Please copy the data below exactly; none of the pictures in it belong in the copy.

** EXERCISE INPUT follows **

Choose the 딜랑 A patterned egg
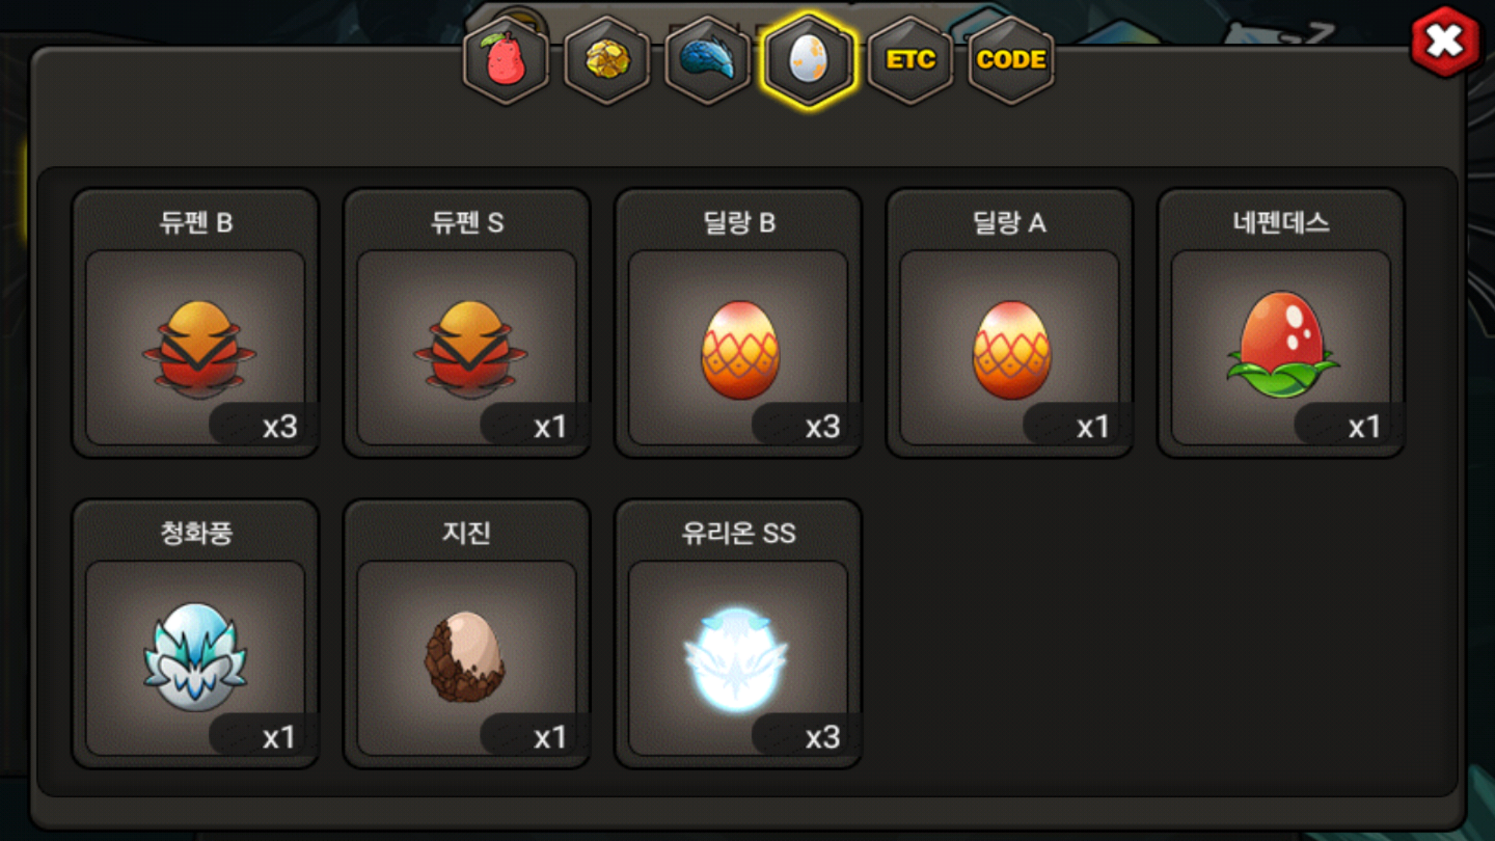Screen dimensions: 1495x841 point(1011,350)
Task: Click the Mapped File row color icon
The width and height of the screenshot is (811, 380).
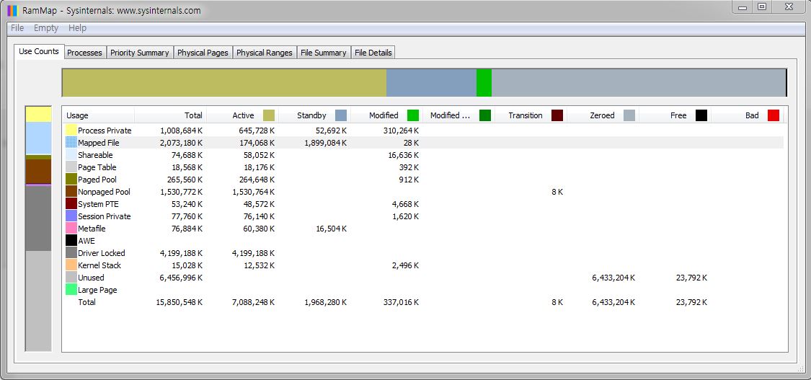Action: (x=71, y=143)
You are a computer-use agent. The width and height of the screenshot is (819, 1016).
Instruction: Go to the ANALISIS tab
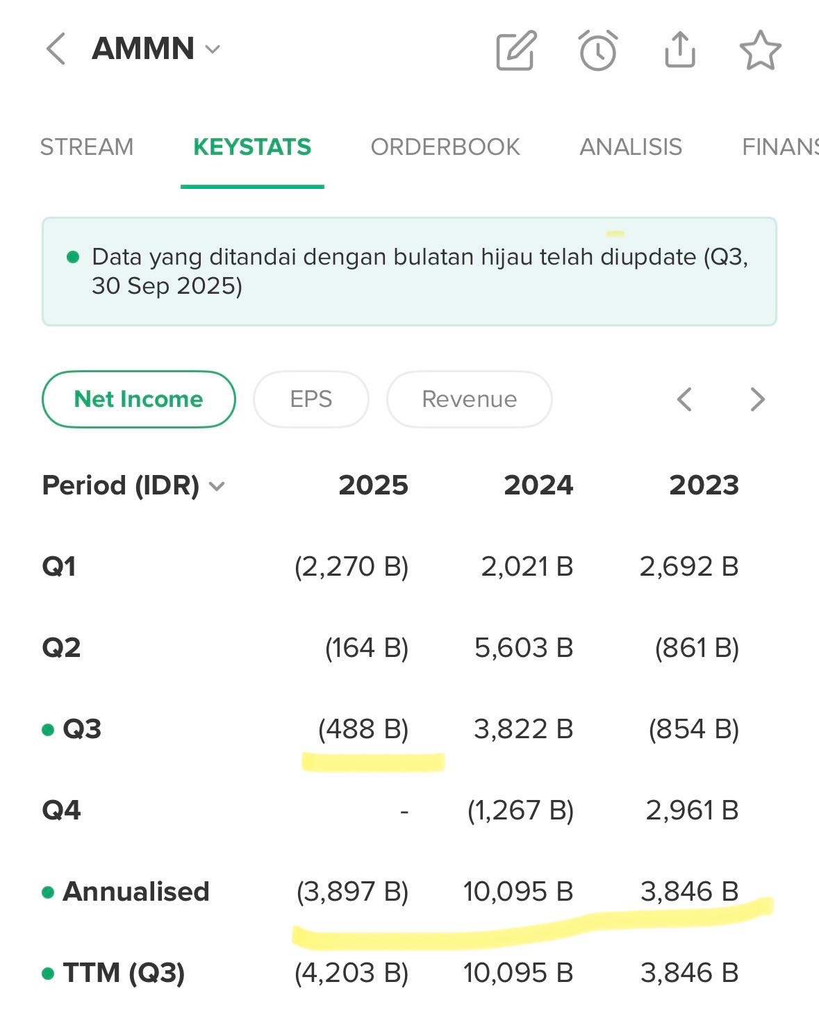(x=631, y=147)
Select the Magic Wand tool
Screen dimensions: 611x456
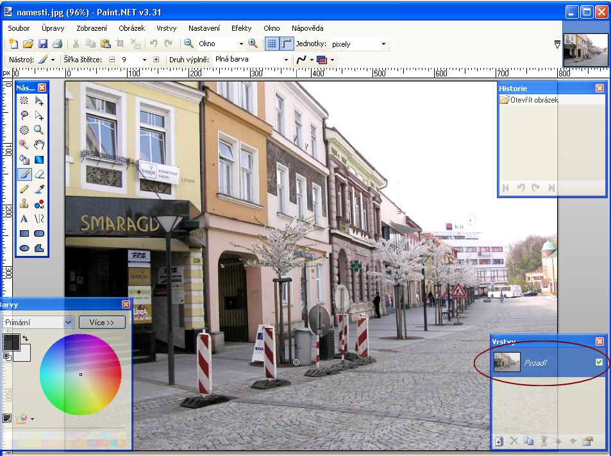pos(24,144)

** End of EXERCISE INPUT **

→ ANSWER BOX
Choose the 딜랑 A patterned egg
Screen dimensions: 1495x841 point(1011,350)
Task: Click the Mapped File row color icon
The width and height of the screenshot is (811, 380).
Action: (x=71, y=143)
You are a computer-use agent. The width and height of the screenshot is (819, 1016).
Instruction: Go to the ANALISIS tab
(x=631, y=147)
Select the Magic Wand tool
Screen dimensions: 611x456
pos(24,144)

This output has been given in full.